All’interno di questo strumento il Comune, oltre che esplicitare la sua strategia generale di allocazione delle strutture ricettive in tutte le varie forme, di cui gli alloggi turistici sono solo una parte, dei servizi connessi e della mobilità, definirebbe una serie di criteri di regolamentazione degli alloggi per locazioni turistiche:
- per zona, definendo un numero contingentato di alloggi turistici in relazione al numero dei residenti, con percentuali differenti tra zone del centro storico e della terraferma;
- per tipologie, favorendo unità dotate di accesso autonomo, fuori da contesti condominiali;
- per proprietà, solo alle persone fisiche, concedendo una autorizzazione per un solo immobile in proprietà da almeno 5 anni (a meno che non sia stato ereditato) oltre la propria casa di residenza. Dando priorità ai residenti nel Comune, per contenerne l’esodo.
- per fiscalità, classificando come prime case gli alloggi precedentemente affittati ad uso turistico e reimmessi nel mercato residenziale con contratti di durata uguale e/o superiore a quattro anni;
Criteri che possono cambiare nel tempo, perché le politiche necessitano di essere implementate, monitorate e riaggiustate per poter al meglio raggiungere gli obiettivi prefissati.

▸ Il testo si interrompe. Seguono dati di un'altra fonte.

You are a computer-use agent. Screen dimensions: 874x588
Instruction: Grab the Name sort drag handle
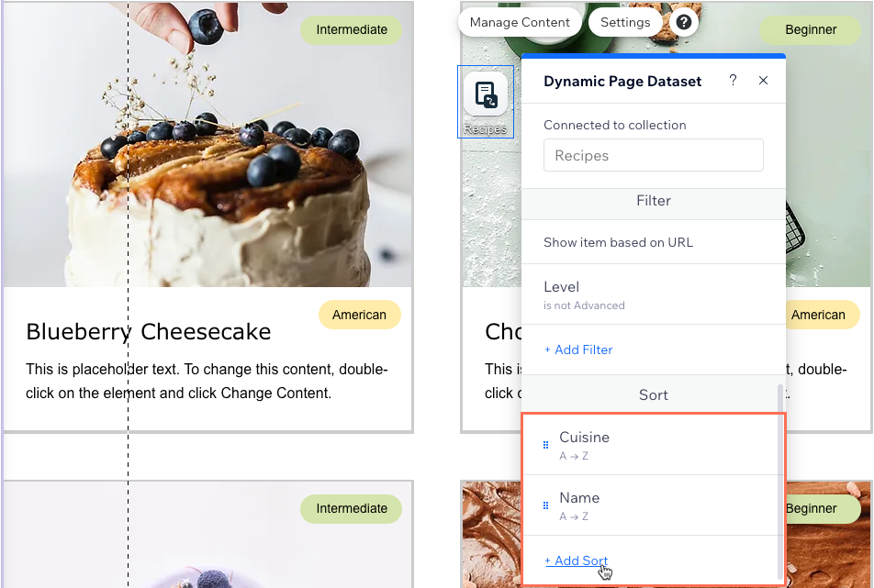(545, 505)
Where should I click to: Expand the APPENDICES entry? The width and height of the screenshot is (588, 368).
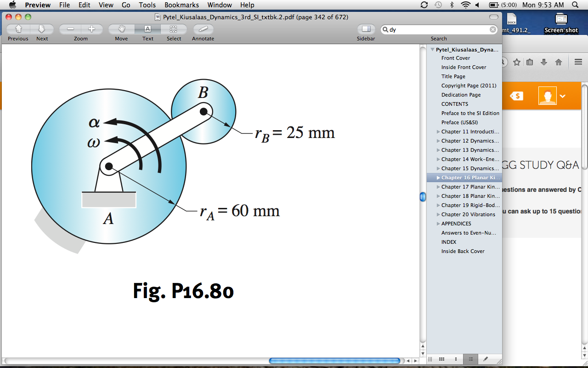click(x=437, y=224)
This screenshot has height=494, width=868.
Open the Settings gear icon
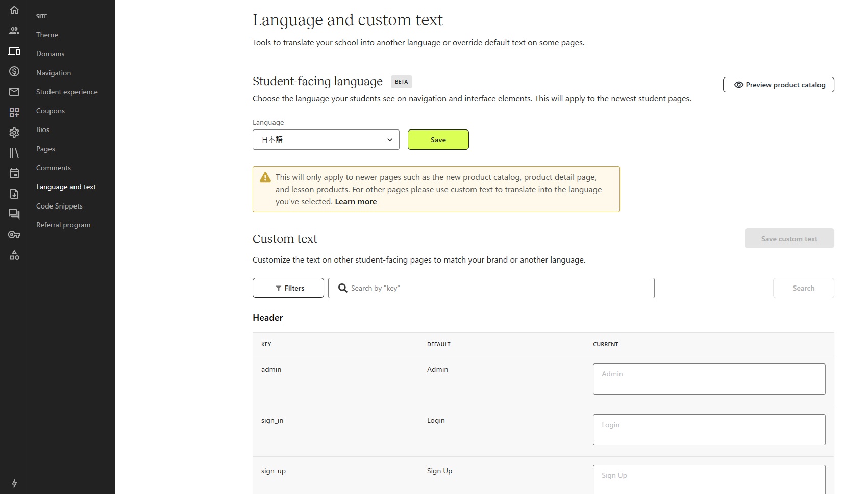[x=14, y=133]
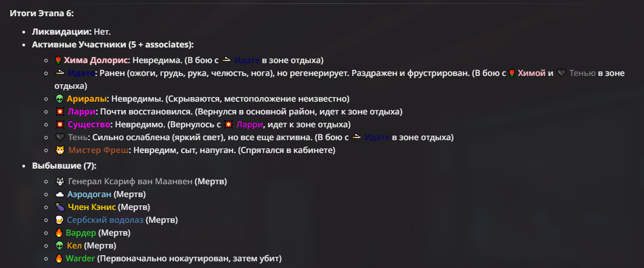Viewport: 644px width, 268px height.
Task: Click the Выбывшие (7) list header
Action: 64,166
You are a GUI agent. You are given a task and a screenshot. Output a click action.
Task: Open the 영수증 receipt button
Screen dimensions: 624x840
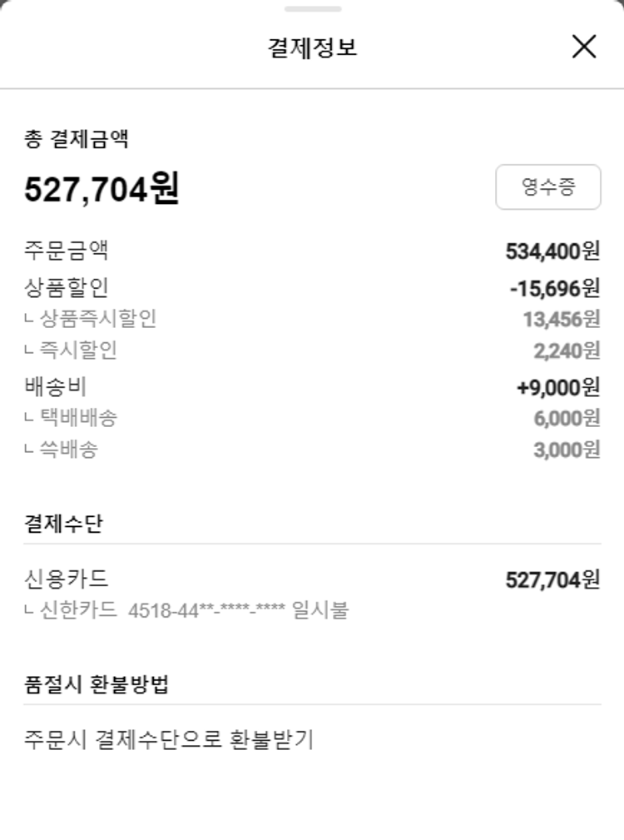[547, 186]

L’Art. 37-bis del Decreto Aiuti, dà questa legittimità al Comune, con particolare riguardo al centro storico e isole, forse peraltro sottostimando le possibili ripercussioni nel contesto di terraferma.
L’amministrazione comunale potrà definire all’interno della strumentazione urbanistica, limiti e criteri, ma non viene definita la procedura entro cui attualizzarli. All’interno di quale procedura viene applicata l’osservanza dei limiti e dei criteri definiti? Forse nella SCIA commerciale, per coloro che affittano a turisti in regime di partita IVA? Ma per quelli che affittano senza partita IVA, come funzionerebbe? In quale iter si collocherebbe il rispetto della conformità urbanistico-edilizia?

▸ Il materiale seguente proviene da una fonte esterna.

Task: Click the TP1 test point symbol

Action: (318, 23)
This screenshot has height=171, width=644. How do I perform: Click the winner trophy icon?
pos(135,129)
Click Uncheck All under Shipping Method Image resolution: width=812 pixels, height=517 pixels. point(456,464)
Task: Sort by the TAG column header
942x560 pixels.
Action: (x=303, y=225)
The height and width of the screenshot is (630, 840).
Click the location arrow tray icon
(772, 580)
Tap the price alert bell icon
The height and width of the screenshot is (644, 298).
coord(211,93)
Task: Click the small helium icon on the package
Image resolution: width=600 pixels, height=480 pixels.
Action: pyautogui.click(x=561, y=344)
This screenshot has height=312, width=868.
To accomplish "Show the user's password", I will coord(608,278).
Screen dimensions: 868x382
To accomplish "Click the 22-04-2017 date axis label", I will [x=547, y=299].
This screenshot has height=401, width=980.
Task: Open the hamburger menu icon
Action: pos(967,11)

Da qui la nostra perplessità per il modo in cui la materia, che è norma ma che dovrebbe essere anche procedura, viene trattata, in questo modo così abbozzato e monco.
Esprimiamo il timore che questo articolo di
legge, sia una concessione fittizia che non porterà ad alcun efficace risultato.
Una bandierina politica per dire qualcosa abbiamo fatto, adesso
l’amministrazione lavori, senza però fornire strumenti attuativi.
Il criterio, poi, dei 120 giorni, oltre i quali può scattare il cambio d’uso e di classe dell’immobile, ci sembra una limitazione molto forte, espressione di un atteggiamento punitivo fine a sé stesso. In altre realtà dove viene applicato questo limite, si dice che oltre occorre avere una autorizzazione speciale, non viene preteso il cambio d’uso, e quindi l’uscita definitiva dell’immobile da un potenziale mercato degli alloggi residenziali.
Allo stesso modo esprimiamo dubbi anche sul principio di rotazione, primo perché gli investimenti hanno bisogno di un tempo di rientro e poi perché preferiamo che il passaggio dall’affitto turistico a quello residenziale venga realizzato con incentivi premianti più che coercitivi, perché non è detto che quell’immobile ritorni automaticamente nel mercato degli affitti ordinari, con le regole attualmente vigenti, se gli viene negato l’accesso al mercato turistico.
In conclusione, se da una parte siamo favorevoli a dare all’Amministrazione Comunale strumenti di governance per la politica turistica, dall’altro vorremmo che lo Stato fornisse la cornice entro cui applicare gli strumenti, indicando procedure per la loro applicazione, in relazione a quelle in essere di altri enti, come la Regione, che in materia turistica hanno competenza.
Il nostro timore è che un regolamento, in queste condizioni, sia di difficile applicazione.